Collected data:
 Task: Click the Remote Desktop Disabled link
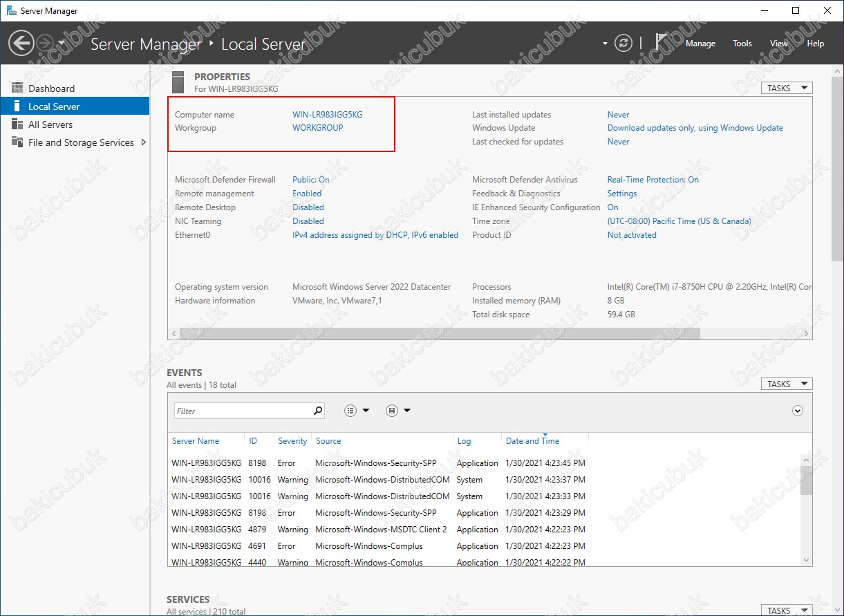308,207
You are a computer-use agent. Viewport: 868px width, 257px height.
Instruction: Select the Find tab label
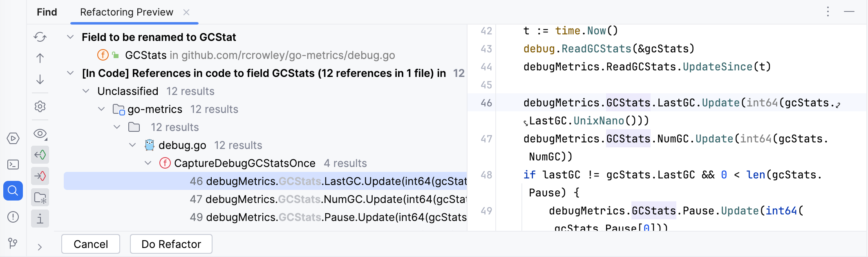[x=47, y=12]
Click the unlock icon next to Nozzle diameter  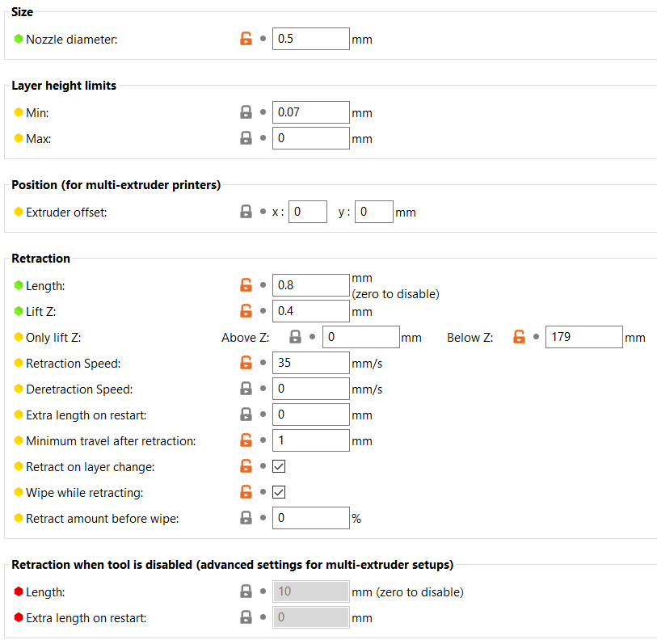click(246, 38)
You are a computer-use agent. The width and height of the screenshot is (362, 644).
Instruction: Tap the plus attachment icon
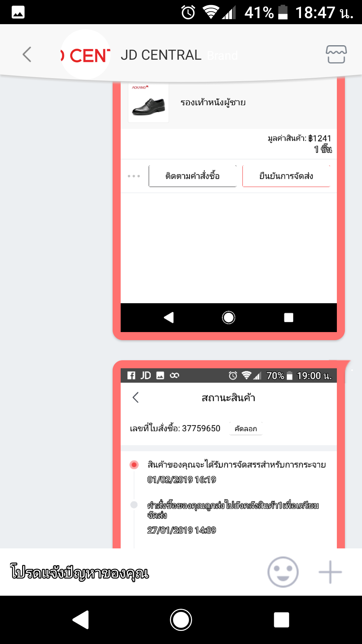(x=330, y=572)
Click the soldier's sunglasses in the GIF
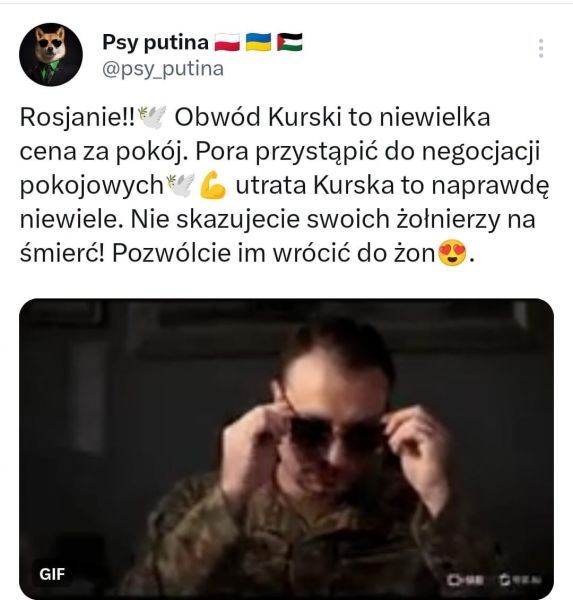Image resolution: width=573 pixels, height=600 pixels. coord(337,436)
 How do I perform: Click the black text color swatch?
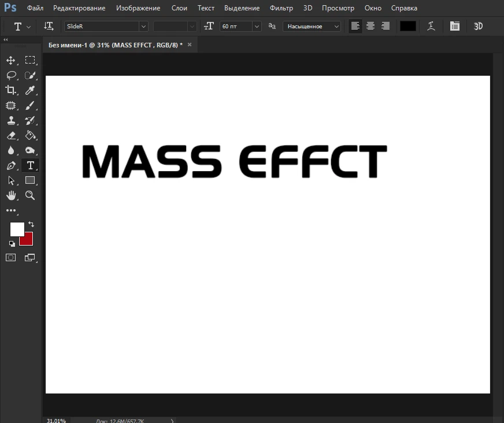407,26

---

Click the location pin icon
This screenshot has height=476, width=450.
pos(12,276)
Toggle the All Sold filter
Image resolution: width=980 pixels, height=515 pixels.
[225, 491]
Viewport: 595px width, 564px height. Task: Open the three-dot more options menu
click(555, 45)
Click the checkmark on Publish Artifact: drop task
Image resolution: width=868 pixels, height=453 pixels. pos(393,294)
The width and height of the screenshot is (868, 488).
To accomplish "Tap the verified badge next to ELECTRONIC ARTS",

==

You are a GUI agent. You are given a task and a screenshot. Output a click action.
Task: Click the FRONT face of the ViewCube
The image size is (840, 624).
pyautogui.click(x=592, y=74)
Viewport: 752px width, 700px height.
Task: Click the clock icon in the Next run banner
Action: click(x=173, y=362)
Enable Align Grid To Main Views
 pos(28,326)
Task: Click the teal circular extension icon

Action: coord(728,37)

_PROBLEM:_ Go through the entries. Report every line that contains the word "computer".

_FINAL ANSWER:_
You are a computer-use agent. Viewport: 868px width, 257px height.
You are a computer-use agent. The width and height of the screenshot is (362, 644).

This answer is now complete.